WHAT YOU SHOULD DO ->
Reproduce the material below, substituting "Tap" for every occurrence of "Click" and keeping everything else the same.

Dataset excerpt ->
_ _ _ _ _ _ _
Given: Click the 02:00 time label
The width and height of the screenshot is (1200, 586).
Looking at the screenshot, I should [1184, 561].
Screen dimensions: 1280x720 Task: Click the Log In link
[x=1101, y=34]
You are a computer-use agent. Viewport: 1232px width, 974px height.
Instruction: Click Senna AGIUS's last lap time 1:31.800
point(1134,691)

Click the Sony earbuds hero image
_ _ _ _ _ _ _
THE REPLY ->
Given: Tap the 02:00 time label
The width and height of the screenshot is (1200, 586).
Looking at the screenshot, I should [1184, 561].
Screen dimensions: 1280x720 Task: Tap the Log In link
[x=1101, y=34]
You are a computer-use agent. Viewport: 1232px width, 974px height.
Instruction: Tap Senna AGIUS's last lap time 1:31.800
point(1134,691)

Tap the Sony earbuds hero image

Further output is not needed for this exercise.